Los chats del selecto grupo de congresistas fujimoristas liderados por Keiko Fujimori han revelado su catadura moral, su manipulación y sus odios y sus iras.

Los chats de “La Botica” (como llamaron al grupo) están siendo usados por el fiscal Domingo Pérez para demostrar al juez Richard Concepción Carhuancho la estructura de la organización fujimorista, el nivel de mando, su modo de operar y su capacidad para perturbar la acción de la justicia, lo que incluye los confesados (en el chat) blindajes al destituido juez César Hinostroza y al actual fiscal de la Nación, Pedro Chávarry, ambos señalados como integrantes de la organización criminal “Los Cuellos Blancos”.

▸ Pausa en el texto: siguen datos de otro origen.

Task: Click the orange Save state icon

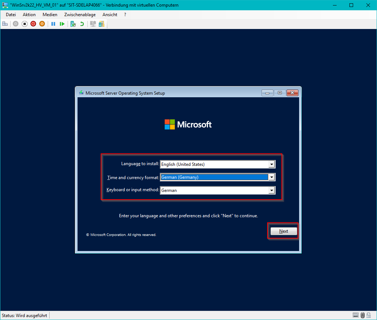Action: (x=42, y=24)
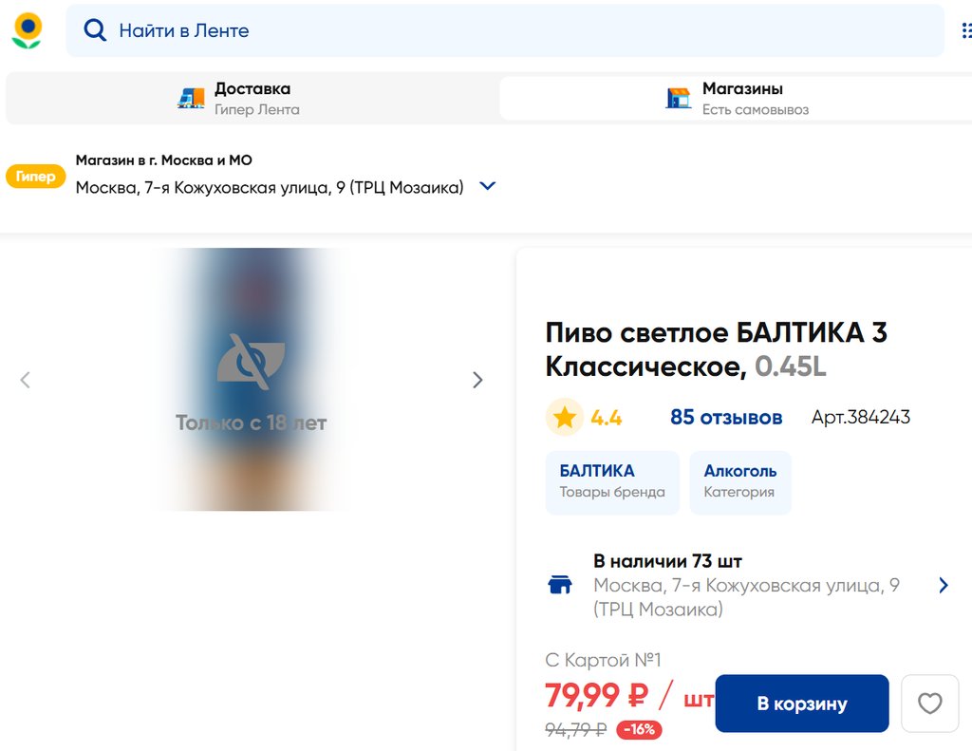
Task: Click the delivery truck icon
Action: click(191, 99)
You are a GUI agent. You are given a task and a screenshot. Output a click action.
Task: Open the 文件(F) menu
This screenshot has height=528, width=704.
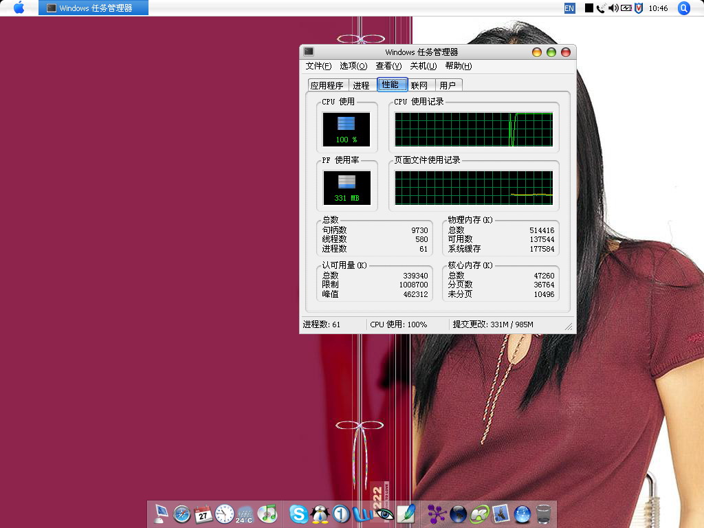click(318, 66)
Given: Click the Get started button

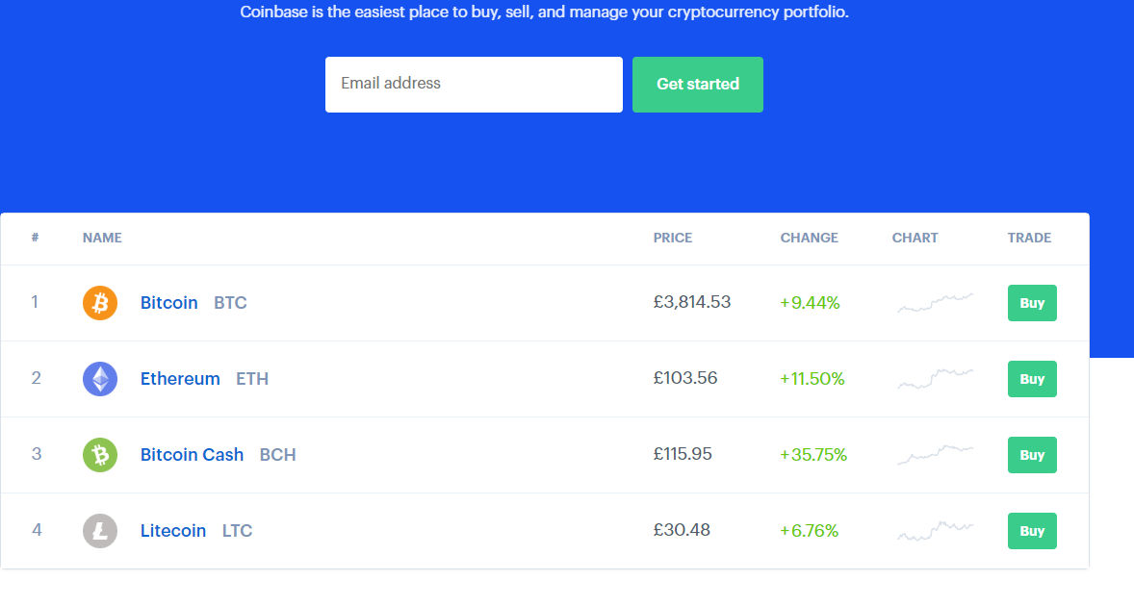Looking at the screenshot, I should click(x=698, y=85).
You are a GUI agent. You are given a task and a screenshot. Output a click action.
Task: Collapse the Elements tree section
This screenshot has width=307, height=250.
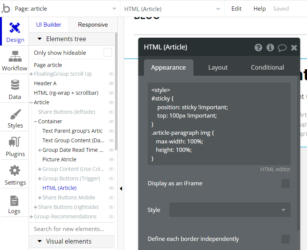pyautogui.click(x=40, y=39)
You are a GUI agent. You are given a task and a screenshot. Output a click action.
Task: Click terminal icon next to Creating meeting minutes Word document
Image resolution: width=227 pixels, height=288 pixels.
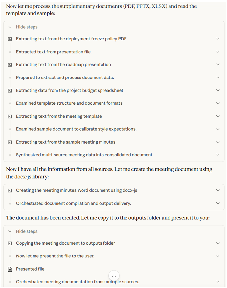click(10, 190)
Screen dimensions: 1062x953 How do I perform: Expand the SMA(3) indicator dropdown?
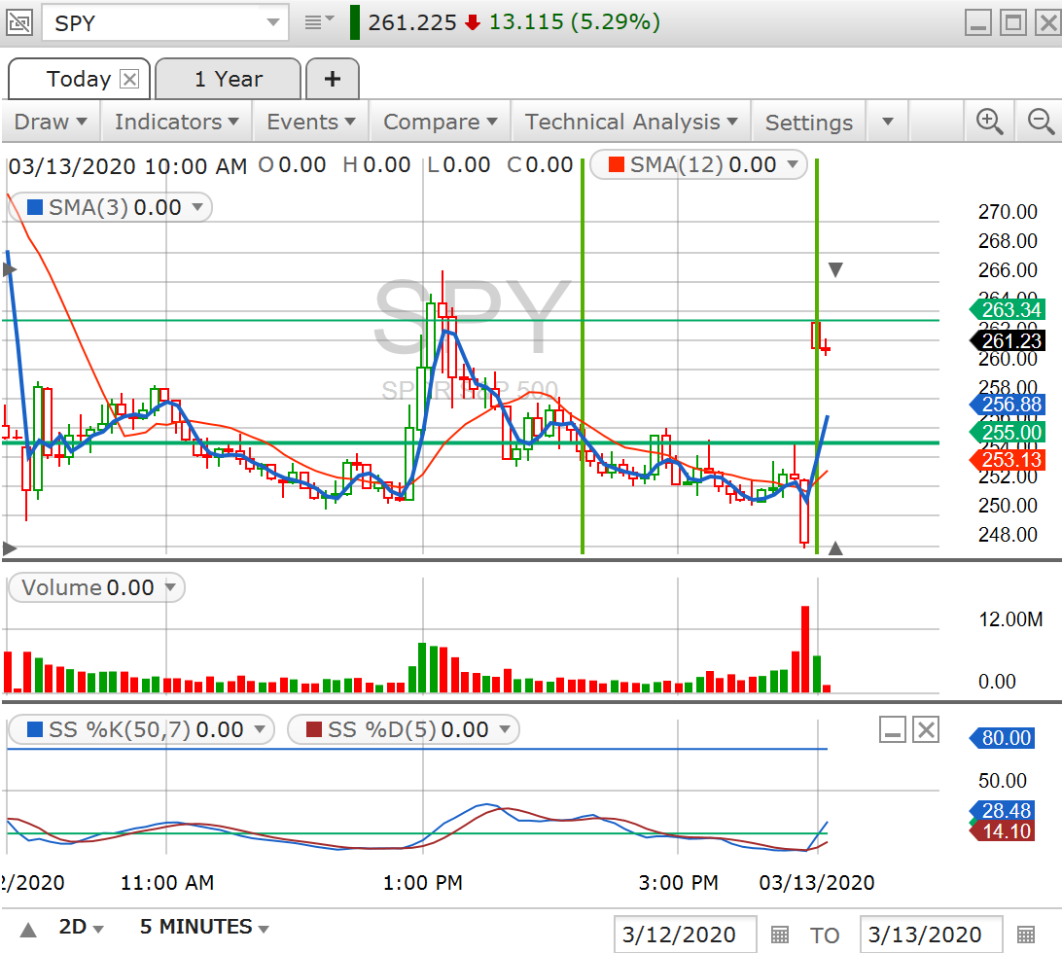197,207
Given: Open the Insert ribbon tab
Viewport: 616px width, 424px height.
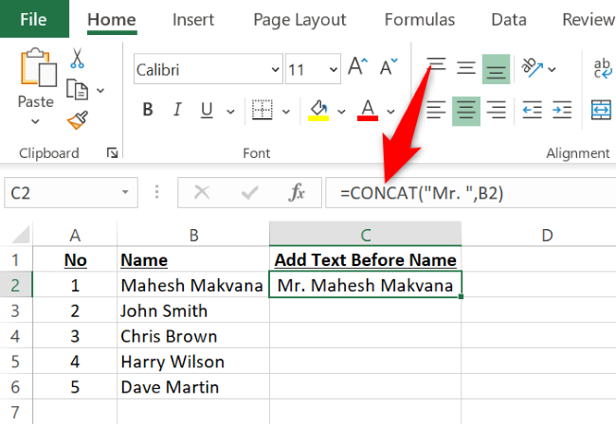Looking at the screenshot, I should 193,19.
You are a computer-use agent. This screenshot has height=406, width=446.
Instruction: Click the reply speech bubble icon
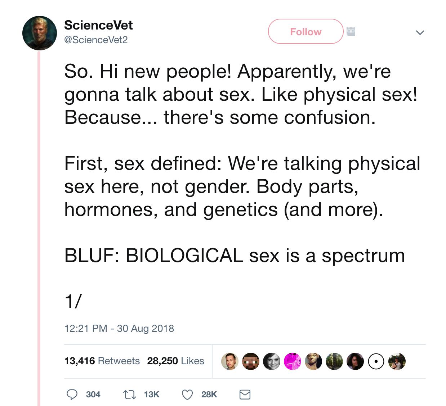click(x=72, y=394)
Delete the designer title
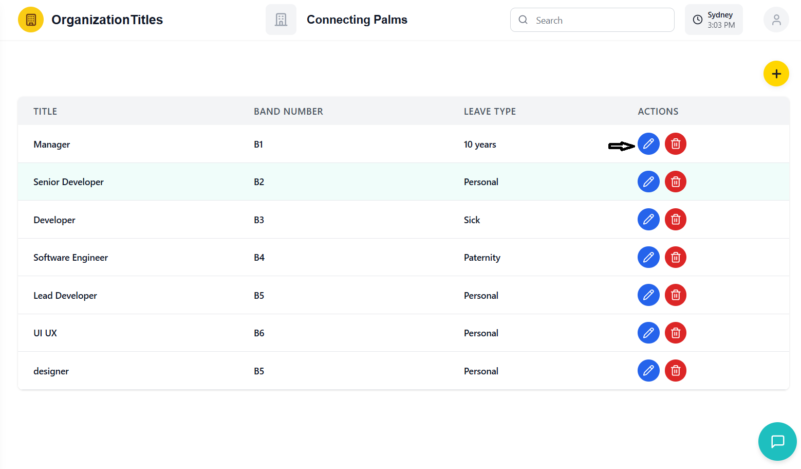 676,371
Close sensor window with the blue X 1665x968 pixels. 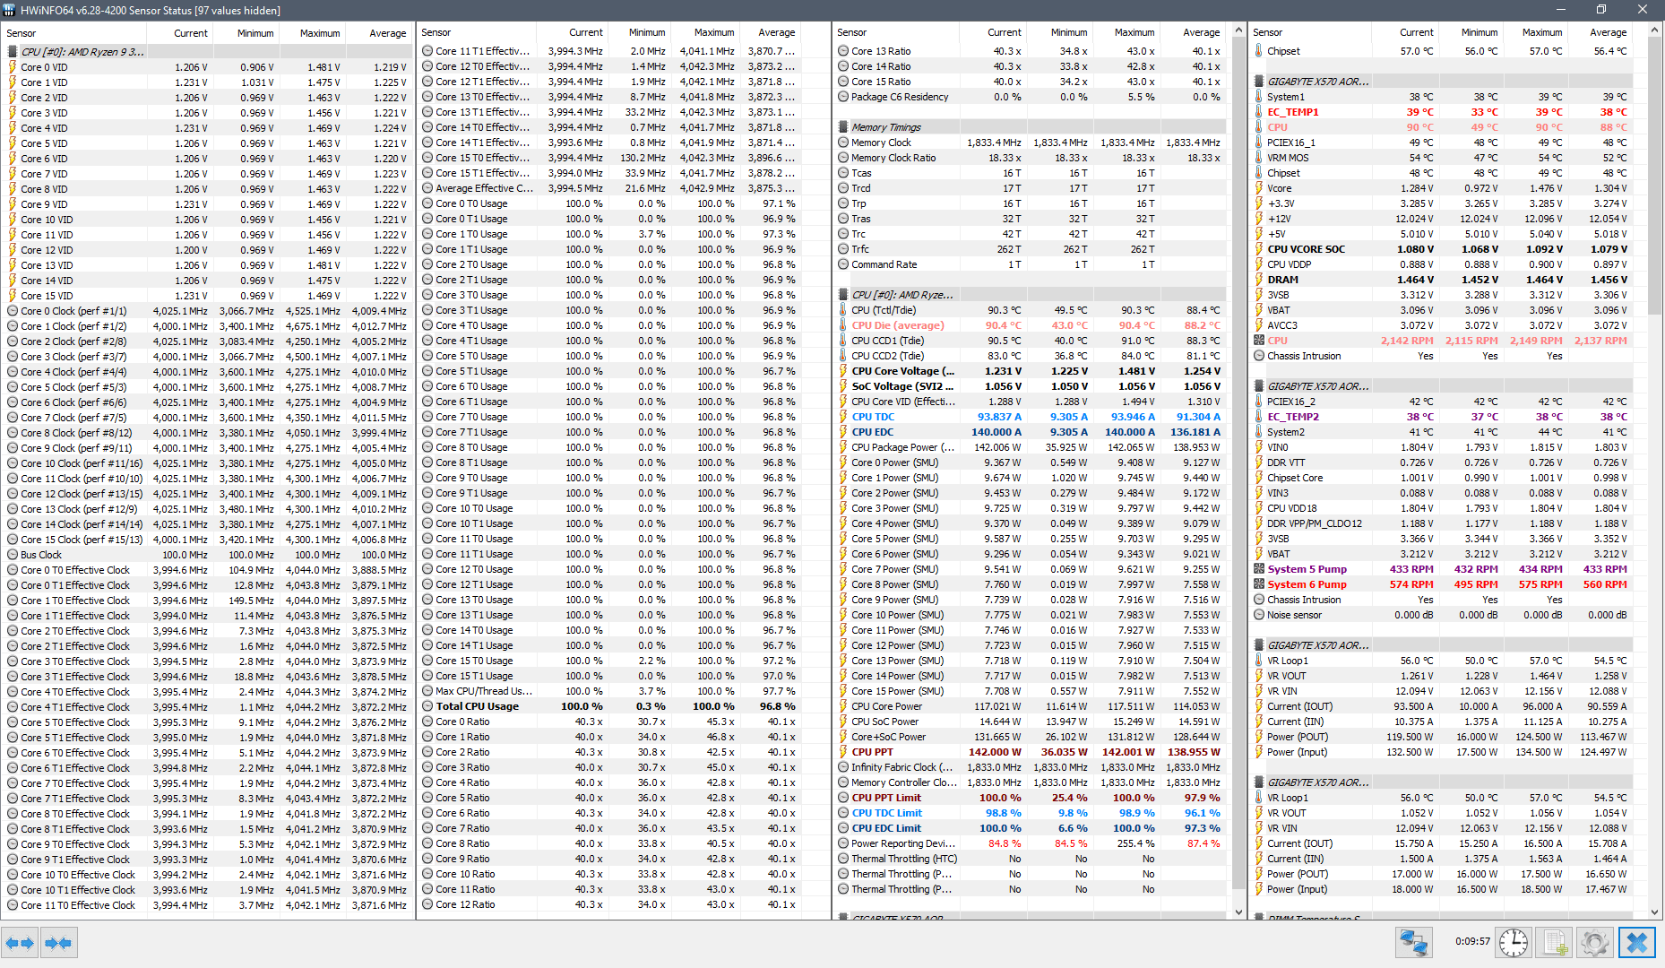tap(1637, 943)
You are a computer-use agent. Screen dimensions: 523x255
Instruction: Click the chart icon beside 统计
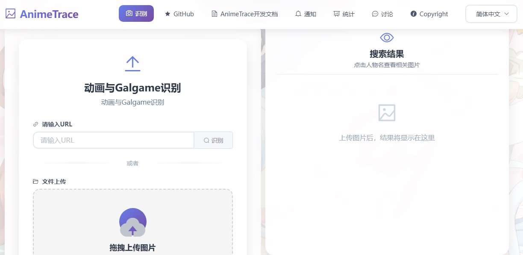click(337, 14)
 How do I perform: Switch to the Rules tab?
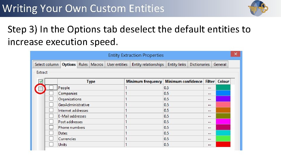click(x=83, y=64)
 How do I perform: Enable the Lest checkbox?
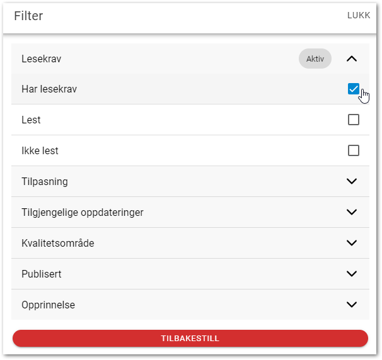(x=354, y=120)
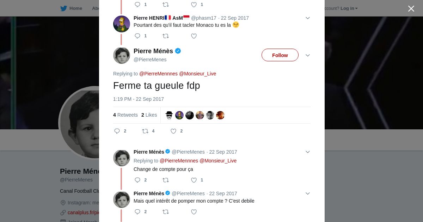This screenshot has width=423, height=222.
Task: Go to the Home menu item
Action: tap(75, 8)
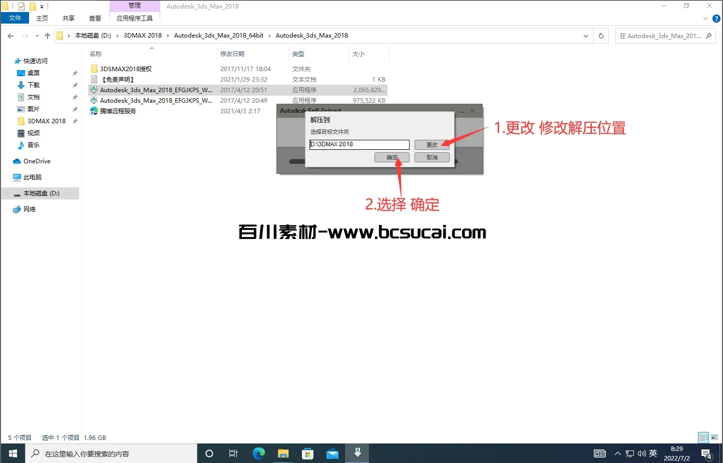Refresh the current folder view
The width and height of the screenshot is (723, 463).
coord(601,36)
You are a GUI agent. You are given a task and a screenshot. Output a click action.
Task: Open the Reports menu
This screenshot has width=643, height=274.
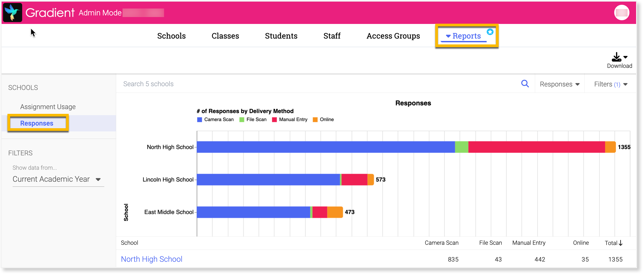[x=464, y=36]
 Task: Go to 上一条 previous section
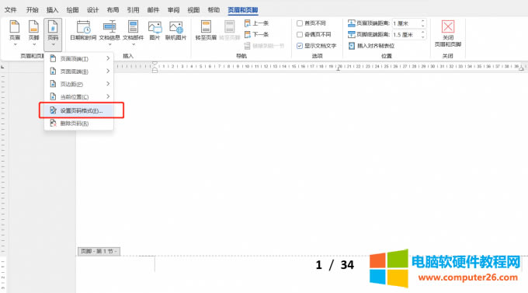(x=256, y=23)
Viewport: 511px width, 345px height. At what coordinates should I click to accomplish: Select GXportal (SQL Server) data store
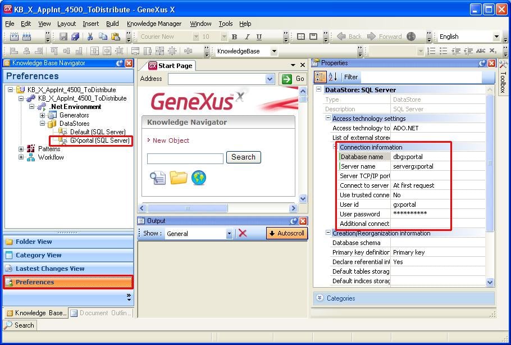(x=99, y=140)
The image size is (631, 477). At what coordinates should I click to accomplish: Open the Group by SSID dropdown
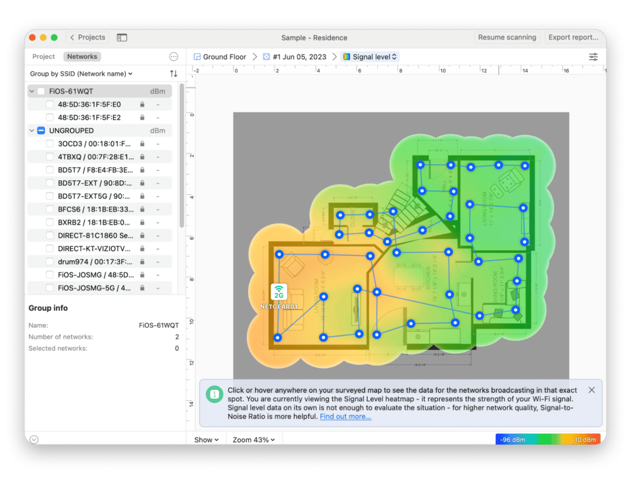(81, 74)
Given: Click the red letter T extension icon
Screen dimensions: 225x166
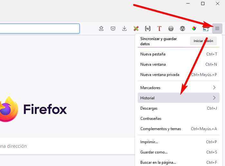Looking at the screenshot, I should pyautogui.click(x=159, y=29).
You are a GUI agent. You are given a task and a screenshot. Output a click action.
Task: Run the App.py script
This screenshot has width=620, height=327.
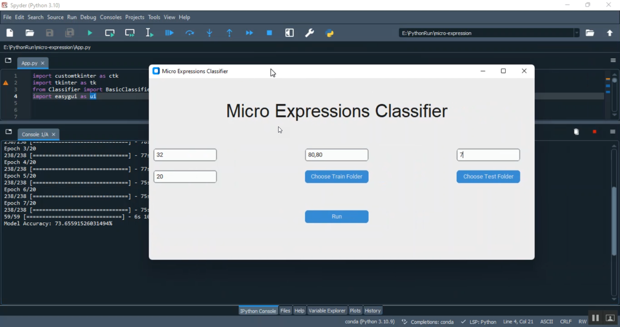[x=90, y=33]
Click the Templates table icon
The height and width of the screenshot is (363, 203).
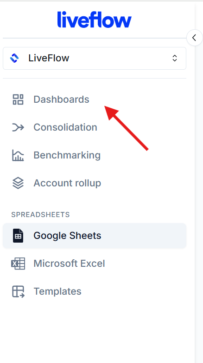click(x=18, y=291)
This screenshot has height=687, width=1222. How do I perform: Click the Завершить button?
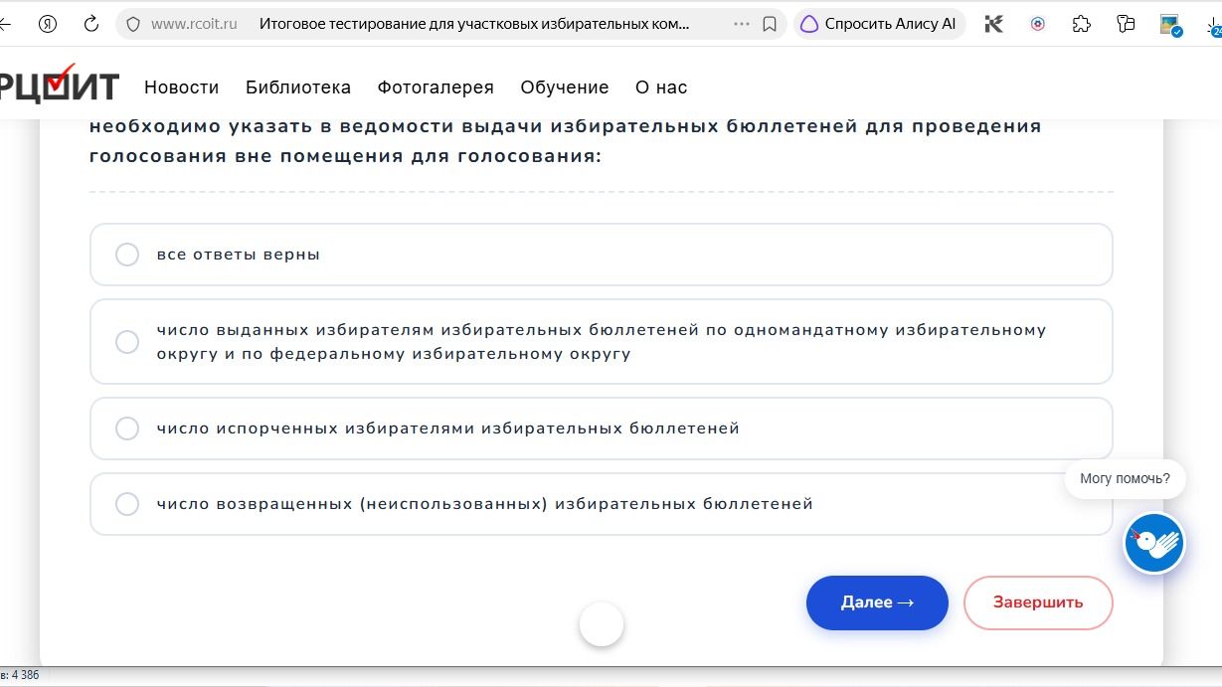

Keiko Fujimori, su asesor Pier Figari y sus abogados han cuestionado el uso de los chats por el fiscal Domingo Pérez afirmando que no prueban el lavado de activos que se les imputa. Lo que sí prueba es cómo operan, cuál es su estructura, la misma que describen los testigos de la Fiscalía y que se  empleó para el “pitufeo” del dinero que supuestamente entregó Odebrecht a Jaime Yoshiyama para la campaña presidencial de la organización política liderada por Keiko.

Mientras sigue la audiencia de prisión preventiva para Keiko y otras diez personas, los chats ya han empezado a hacer efecto en el grupo parlamentario fujimorista y pronto le sería útil a la justicia.